I have a Windows 10 machine with 8 GB RAM and 5 cores.
I have created a parquet file compressed with gzip. The size of the file after compression is 137 MB. When I am trying to read the parquet file through Pandas, dask and vaex, I am getting memory issues:
Pandas :
df = pd.read_parquet("C:\\files\\test.parquet")
OSError: Out of memory: realloc of size 3915749376 failed
Dask:
import dask.dataframe as dd
df = dd.read_parquet("C:\\files\\test.parquet").compute()
OSError: Out of memory: realloc of size 3915749376 failed
Vaex:
df = vaex.open("C:\\files\\test.parquet")
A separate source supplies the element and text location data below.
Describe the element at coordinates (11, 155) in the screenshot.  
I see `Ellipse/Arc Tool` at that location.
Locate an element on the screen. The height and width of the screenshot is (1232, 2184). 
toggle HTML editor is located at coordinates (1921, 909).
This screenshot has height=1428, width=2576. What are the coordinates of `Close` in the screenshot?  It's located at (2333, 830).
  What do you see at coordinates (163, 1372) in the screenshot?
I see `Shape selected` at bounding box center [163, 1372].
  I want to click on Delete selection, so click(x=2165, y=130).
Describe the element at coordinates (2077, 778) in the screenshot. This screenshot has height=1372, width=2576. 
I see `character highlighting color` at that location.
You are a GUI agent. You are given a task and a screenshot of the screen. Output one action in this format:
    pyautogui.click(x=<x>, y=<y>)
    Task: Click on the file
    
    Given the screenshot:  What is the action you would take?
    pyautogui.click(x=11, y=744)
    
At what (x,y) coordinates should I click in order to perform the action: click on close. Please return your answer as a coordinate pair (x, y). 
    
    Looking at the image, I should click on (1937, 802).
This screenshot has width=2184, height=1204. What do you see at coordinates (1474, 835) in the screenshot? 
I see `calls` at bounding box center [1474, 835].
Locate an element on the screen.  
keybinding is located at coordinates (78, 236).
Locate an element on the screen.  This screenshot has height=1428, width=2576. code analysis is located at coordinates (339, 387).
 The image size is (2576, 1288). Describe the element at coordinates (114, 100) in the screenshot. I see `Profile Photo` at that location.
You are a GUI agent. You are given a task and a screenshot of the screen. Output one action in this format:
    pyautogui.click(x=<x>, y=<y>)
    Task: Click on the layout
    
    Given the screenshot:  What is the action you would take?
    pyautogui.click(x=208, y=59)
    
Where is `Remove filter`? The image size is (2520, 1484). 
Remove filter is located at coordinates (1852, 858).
OSError: Out of memory: realloc of size 3915749376 failed
Since Pandas /Python is meant for efficiency and 137 mb file is below par size , are there any recommended ways to create efficient dataframes? Libraries like Vaex, Dask claims to be very efficient.
For single machine, I would recommend Vaex with HDF file format. The data resides on hard disk and thus you can use bigger data sets. There is a built-in function in vaex that will read and convert bigger csv file into hdf file format.
df = vaex.from_csv('./my_data/my_big_file.csv', convert=True, chunk_size=5_000_000)
Dask is optimized for distributed system. You read the big file in chunks and then scatter it among worker machines.